Female patients undergoing CAS or CEA between January 1, 2012 and December 31, 2015, and who were included in the Procedure Targeted American College of Surgeons National Surgical Quality Improvement Program were assessed for their incidence of early postoperative complications. The primary outcome measure was 30-day incidence of a major adverse clinical event (MACE; defined as death, stroke, transient ischemic attack, or myocardial infarction/arrhythmia). Univariable analyses were used to compare results between female patients undergoing CEA and those undergoing CAS. Propensity score matching techniques were used to create a cohort of 125 CAS and CEA patients who were well matched for all known patient-, disease-, and procedure-related factors. Analysis of comparative outcomes between the propensity-matched groups was then performed.


The overall study population consisted of 5620 female CEA patients and 131 female CAS patients. Of these patients, 290 (5.2%) from the CEA group and 16 (12.2%) from the CAS group sustained a MACE in the first 30 days after their procedures.
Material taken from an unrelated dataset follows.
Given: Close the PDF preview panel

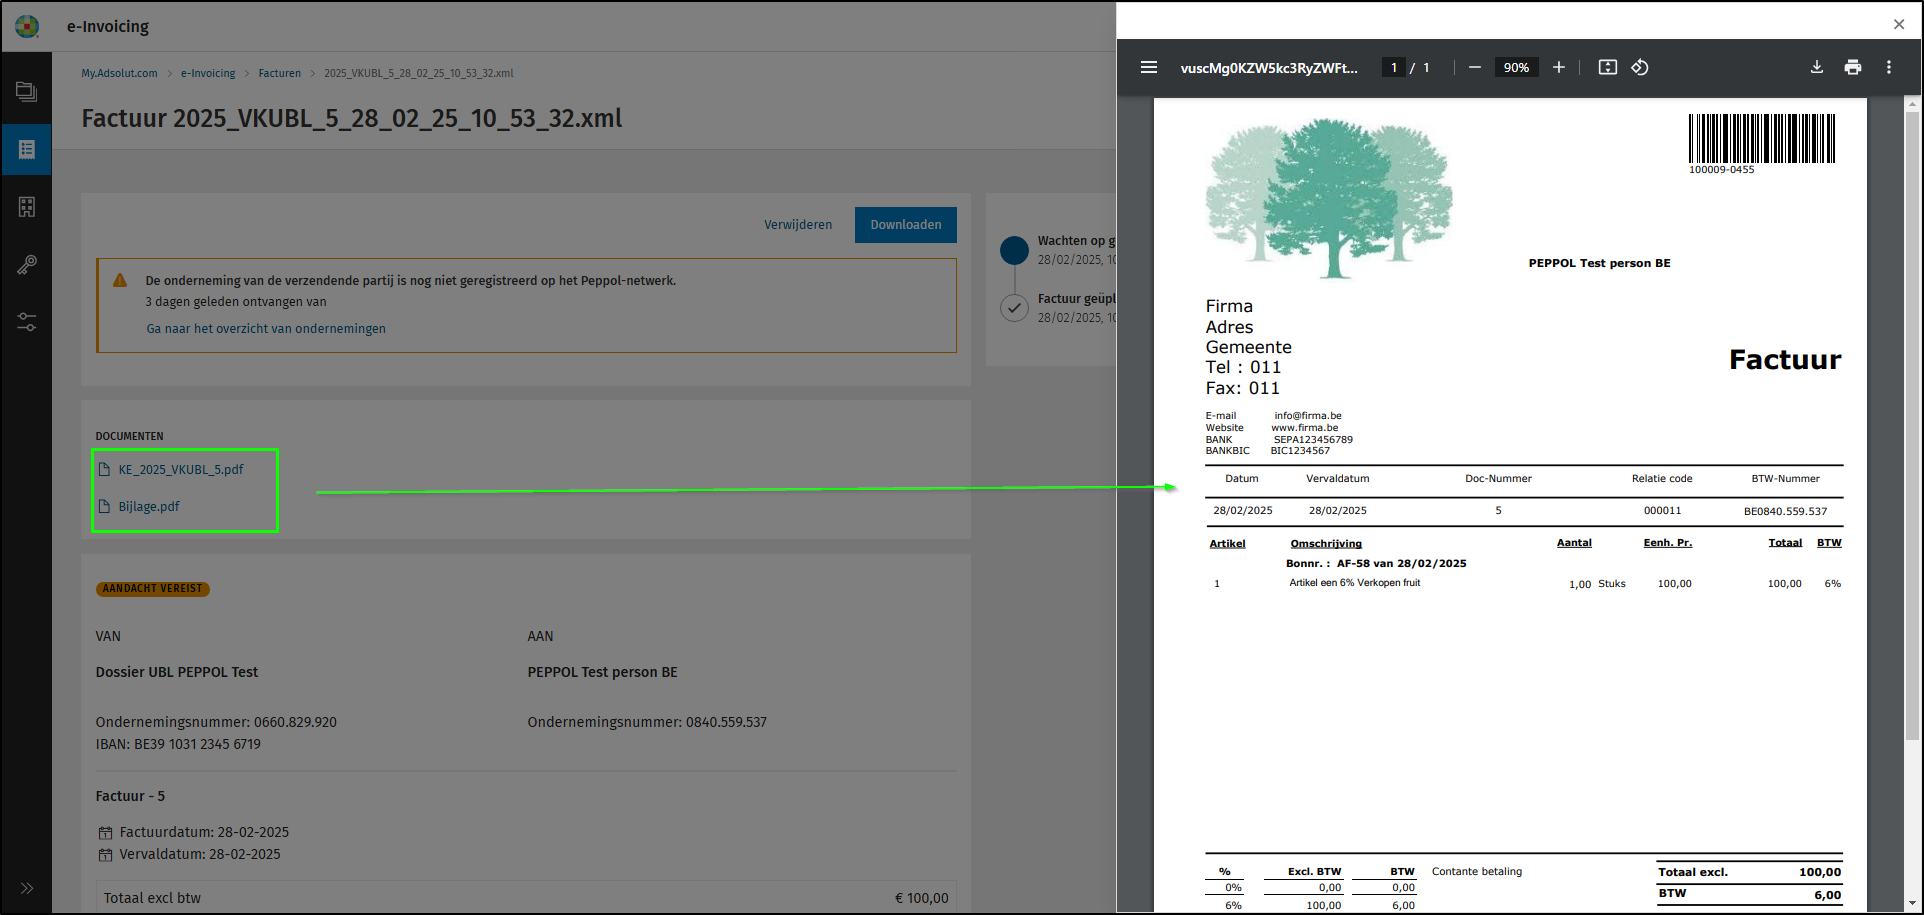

Within the propensity-matched cohort, the 30-day incidence of postoperative MACE in the CAS group of this cohort was 11.2% (14 patients) compared with 4.0% (5 patients; odds ratio, 1.01 [95% confidence interval, 1.01-7.77]; P = .04) in the CEA group.


Our analysis of a “real-world” clinical registry suggests that CAS may be inferior to CEA in female patients who require carotid artery revascularization.